• **Document segment**

TSA Hopes To Keep Terrorists Off-Guard With Security Checks
October 23, 2009 by Homeland Security NTARC News
Filed under Homeland Security News

Hoping to keep terrorists and others off-guard the TSA conducted a random security check of nearly 700 Bus passengers in Orlando Florida yesterday, using the agency’s Visible Intermodal Prevention and Response, or VIPR.
Bryce Williams wasn’t expecting to walk through a metal detector or have his bags screened for explosives at the Greyhound bus terminal near downtown Orlando.
But Williams and 689 other passengers went through tougher-than-normal security procedures Thursday as part of a random check coordinated by the U.S.Transportation Security Administration.
The idea is to keep off guard terrorists and others who mean harm, thereby improving safety for passengers and workers. There was no specific threat to the bus station on John Young Parkway south of Colonial Drive.

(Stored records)
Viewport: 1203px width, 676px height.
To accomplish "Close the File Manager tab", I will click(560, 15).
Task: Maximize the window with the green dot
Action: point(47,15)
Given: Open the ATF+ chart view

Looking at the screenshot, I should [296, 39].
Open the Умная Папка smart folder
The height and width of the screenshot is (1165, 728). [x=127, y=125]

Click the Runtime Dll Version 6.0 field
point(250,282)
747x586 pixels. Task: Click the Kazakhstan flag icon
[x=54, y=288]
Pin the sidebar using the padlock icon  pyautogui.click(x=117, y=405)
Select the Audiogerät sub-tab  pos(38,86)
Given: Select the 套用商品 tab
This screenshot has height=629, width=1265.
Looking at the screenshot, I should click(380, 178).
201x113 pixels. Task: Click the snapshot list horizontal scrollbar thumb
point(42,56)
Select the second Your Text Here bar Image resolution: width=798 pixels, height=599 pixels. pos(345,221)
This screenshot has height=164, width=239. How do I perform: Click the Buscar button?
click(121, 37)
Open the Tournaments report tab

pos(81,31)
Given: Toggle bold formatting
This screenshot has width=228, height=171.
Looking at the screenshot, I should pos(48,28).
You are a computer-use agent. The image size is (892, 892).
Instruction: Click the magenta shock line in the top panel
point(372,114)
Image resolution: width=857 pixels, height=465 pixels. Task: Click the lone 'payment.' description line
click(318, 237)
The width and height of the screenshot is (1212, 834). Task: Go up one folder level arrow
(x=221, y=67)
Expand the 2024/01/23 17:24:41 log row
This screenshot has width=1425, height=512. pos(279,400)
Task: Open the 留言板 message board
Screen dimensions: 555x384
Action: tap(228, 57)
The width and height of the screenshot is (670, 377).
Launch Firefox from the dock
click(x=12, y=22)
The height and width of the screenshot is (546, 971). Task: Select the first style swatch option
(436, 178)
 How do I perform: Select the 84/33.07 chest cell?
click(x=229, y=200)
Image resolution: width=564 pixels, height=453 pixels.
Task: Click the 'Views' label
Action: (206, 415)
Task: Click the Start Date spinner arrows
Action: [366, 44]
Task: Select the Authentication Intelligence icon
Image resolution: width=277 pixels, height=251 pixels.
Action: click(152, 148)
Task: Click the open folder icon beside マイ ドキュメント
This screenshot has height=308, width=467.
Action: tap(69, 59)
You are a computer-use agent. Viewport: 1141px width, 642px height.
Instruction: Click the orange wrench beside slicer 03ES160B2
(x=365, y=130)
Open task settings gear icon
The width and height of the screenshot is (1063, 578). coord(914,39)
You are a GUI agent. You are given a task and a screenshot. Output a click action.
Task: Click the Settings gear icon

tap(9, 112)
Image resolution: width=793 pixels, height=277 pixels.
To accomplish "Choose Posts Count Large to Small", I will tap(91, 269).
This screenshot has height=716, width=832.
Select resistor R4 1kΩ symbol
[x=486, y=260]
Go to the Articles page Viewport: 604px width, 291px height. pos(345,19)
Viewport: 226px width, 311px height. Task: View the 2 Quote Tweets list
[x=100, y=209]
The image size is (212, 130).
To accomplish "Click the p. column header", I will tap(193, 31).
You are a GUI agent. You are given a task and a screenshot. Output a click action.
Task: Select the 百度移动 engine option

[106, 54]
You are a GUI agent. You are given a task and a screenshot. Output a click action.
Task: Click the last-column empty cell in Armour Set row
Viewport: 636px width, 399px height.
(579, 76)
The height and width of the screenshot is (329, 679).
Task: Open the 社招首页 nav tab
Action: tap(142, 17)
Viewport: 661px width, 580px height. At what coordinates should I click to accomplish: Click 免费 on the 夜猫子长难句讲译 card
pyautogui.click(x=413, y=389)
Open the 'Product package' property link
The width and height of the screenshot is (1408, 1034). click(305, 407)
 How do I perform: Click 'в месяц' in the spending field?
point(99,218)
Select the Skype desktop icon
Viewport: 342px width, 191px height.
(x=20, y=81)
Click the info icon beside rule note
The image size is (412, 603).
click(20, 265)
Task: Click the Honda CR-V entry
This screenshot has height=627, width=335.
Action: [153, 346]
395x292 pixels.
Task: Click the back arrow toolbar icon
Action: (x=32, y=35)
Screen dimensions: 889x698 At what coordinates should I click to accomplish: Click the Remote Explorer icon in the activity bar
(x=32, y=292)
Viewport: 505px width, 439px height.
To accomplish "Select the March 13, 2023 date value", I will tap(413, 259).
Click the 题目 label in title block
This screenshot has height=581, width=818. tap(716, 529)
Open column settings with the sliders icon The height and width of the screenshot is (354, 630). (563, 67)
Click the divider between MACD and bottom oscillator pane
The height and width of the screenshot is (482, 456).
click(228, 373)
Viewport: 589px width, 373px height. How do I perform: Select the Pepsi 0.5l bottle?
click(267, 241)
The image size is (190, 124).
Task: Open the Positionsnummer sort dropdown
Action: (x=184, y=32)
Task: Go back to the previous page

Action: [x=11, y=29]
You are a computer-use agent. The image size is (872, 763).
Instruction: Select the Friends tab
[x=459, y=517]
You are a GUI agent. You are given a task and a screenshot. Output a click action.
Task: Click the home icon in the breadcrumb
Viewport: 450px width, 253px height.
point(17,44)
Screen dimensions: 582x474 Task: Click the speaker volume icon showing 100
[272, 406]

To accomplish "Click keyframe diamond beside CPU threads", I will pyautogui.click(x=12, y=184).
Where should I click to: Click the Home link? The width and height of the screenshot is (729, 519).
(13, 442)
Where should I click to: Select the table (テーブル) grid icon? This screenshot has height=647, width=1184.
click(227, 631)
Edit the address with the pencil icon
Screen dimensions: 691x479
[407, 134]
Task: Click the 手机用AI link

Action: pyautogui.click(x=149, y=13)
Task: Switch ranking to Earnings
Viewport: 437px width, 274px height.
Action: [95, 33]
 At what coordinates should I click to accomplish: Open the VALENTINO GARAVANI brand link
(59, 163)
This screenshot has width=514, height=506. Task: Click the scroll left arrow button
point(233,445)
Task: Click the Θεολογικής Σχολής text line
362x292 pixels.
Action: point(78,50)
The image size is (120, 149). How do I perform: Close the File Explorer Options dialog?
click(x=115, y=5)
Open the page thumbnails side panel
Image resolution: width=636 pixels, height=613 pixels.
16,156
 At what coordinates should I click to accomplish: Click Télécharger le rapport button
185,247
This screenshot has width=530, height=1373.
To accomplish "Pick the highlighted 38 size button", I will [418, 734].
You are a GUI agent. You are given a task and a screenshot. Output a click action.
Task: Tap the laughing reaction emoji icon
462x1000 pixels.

• **Work instructions**
a) According to the news item on the TSA bus checks, why did the agency run the random security check at the Orlando bus terminal?
b) In the news item on the TSA bus checks, what does the abbreviation VIPR stand for?

• **Answer set**
a) The check was meant to keep terrorists and others who mean harm off guard. The aim was to improve safety for passengers and workers. The item notes that there was no specific threat to the bus station.

b) Visible Intermodal Prevention and Response.